> _The data_

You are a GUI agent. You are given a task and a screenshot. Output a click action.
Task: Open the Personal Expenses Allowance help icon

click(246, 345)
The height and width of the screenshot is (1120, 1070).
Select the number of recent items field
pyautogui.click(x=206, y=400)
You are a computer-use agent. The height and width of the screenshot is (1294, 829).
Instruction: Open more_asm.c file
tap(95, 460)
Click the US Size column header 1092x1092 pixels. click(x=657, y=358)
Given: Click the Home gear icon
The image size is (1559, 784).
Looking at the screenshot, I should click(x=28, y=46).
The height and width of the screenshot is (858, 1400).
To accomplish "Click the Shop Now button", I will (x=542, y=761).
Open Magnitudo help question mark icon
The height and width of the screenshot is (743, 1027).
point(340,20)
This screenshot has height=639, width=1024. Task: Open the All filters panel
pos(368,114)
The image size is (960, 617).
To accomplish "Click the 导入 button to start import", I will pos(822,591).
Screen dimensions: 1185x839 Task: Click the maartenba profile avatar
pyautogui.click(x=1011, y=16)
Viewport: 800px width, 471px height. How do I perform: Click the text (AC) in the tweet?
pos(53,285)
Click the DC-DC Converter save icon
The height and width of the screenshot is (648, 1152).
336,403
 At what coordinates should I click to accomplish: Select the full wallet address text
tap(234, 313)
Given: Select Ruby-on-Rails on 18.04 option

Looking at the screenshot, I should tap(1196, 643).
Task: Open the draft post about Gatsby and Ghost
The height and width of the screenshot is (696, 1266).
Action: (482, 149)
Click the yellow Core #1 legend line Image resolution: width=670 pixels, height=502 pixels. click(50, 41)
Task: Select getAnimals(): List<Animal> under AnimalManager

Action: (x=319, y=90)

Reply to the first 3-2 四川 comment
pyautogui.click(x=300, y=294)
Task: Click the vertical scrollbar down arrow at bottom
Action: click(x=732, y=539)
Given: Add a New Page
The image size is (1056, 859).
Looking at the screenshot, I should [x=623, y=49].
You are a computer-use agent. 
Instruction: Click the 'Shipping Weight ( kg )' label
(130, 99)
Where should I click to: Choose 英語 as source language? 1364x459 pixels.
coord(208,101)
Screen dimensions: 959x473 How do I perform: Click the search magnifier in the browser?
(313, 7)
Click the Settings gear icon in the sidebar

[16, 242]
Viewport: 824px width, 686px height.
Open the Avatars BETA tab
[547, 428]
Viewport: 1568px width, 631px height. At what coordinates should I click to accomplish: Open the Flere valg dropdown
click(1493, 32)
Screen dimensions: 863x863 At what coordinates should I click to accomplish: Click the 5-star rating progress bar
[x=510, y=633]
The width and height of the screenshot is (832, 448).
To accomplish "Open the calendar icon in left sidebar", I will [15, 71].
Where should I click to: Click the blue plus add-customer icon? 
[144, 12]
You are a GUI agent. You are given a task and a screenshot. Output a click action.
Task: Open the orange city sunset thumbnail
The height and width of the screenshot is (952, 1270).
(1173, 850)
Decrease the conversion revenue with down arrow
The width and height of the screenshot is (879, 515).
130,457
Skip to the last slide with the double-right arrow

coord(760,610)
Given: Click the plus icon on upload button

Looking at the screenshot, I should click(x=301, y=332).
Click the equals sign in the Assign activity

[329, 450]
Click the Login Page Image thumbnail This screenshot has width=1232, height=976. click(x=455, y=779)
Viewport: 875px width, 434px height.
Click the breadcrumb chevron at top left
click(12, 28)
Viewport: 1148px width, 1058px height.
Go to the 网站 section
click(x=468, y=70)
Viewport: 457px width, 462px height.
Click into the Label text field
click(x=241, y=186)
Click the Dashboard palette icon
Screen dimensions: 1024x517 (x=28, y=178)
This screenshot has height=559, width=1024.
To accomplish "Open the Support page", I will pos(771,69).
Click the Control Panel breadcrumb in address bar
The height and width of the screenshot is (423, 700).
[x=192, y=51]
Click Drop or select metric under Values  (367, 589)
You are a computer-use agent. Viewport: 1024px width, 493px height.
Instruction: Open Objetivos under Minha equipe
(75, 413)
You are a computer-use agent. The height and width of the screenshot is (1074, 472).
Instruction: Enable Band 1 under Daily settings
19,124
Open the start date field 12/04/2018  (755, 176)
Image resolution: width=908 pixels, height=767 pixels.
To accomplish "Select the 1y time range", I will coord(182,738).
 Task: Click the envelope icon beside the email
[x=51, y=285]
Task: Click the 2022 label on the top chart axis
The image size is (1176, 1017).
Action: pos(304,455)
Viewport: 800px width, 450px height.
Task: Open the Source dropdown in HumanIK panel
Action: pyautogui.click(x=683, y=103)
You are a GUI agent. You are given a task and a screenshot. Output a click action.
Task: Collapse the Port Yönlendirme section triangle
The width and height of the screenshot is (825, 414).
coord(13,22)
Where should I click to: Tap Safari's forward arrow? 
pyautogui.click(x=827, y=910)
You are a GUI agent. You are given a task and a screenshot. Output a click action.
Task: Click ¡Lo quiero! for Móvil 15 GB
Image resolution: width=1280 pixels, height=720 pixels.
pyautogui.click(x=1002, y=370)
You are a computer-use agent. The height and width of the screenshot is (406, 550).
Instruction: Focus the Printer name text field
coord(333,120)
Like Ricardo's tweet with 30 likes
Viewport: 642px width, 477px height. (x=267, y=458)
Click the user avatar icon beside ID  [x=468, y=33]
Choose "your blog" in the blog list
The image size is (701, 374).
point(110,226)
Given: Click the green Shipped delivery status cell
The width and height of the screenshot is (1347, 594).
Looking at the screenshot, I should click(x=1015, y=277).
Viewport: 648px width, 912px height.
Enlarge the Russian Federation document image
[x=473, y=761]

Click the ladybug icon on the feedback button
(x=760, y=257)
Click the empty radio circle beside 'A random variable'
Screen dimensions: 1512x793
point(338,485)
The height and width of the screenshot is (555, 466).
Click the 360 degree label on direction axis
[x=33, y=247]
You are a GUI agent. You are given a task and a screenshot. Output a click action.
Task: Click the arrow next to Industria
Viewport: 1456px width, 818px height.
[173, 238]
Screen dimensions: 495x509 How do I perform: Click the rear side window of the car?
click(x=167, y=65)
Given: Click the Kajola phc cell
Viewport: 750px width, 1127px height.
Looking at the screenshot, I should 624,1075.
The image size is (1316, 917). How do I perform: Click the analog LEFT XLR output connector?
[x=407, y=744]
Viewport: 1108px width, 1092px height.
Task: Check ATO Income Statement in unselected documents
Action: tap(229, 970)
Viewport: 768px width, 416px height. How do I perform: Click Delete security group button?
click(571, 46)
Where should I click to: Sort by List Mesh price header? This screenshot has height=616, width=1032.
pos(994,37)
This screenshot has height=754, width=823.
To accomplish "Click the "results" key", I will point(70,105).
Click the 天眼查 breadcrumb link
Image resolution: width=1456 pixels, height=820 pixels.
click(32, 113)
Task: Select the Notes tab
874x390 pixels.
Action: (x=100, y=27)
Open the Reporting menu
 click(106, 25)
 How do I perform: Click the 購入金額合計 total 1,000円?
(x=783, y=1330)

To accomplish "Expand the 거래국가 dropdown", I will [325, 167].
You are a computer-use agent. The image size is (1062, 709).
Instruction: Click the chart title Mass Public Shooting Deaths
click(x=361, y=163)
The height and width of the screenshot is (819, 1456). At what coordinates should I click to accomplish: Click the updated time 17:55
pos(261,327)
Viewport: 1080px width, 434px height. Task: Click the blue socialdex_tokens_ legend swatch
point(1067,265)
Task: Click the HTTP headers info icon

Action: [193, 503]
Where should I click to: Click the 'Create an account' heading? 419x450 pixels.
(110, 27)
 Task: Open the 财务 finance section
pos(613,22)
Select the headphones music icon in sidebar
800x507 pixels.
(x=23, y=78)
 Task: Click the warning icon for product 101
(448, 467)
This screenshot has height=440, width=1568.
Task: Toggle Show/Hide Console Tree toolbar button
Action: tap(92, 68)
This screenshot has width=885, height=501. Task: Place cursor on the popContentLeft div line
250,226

> _Exercise details_
Write out the data from the line with "This screenshot has height=559, width=1024." to the line with "pyautogui.click(x=1002, y=370)", including both of those lines.

> _Final answer_
This screenshot has height=559, width=1024.
To accomplish "Open the Support page", I will pos(771,69).
Click the Control Panel breadcrumb in address bar
The height and width of the screenshot is (423, 700).
[x=192, y=51]
Click Drop or select metric under Values  (367, 589)
You are a computer-use agent. Viewport: 1024px width, 493px height.
Instruction: Open Objetivos under Minha equipe
(75, 413)
You are a computer-use agent. The height and width of the screenshot is (1074, 472).
Instruction: Enable Band 1 under Daily settings
19,124
Open the start date field 12/04/2018  (755, 176)
Image resolution: width=908 pixels, height=767 pixels.
To accomplish "Select the 1y time range", I will coord(182,738).
 Task: Click the envelope icon beside the email
[x=51, y=285]
Task: Click the 2022 label on the top chart axis
The image size is (1176, 1017).
Action: pos(304,455)
Viewport: 800px width, 450px height.
Task: Open the Source dropdown in HumanIK panel
Action: pyautogui.click(x=683, y=103)
You are a GUI agent. You are given a task and a screenshot. Output a click action.
Task: Collapse the Port Yönlendirme section triangle
The width and height of the screenshot is (825, 414).
coord(13,22)
Where should I click to: Tap Safari's forward arrow? 
pyautogui.click(x=827, y=910)
You are a GUI agent. You are given a task and a screenshot. Output a click action.
Task: Click ¡Lo quiero! for Móvil 15 GB
Image resolution: width=1280 pixels, height=720 pixels.
pyautogui.click(x=1002, y=370)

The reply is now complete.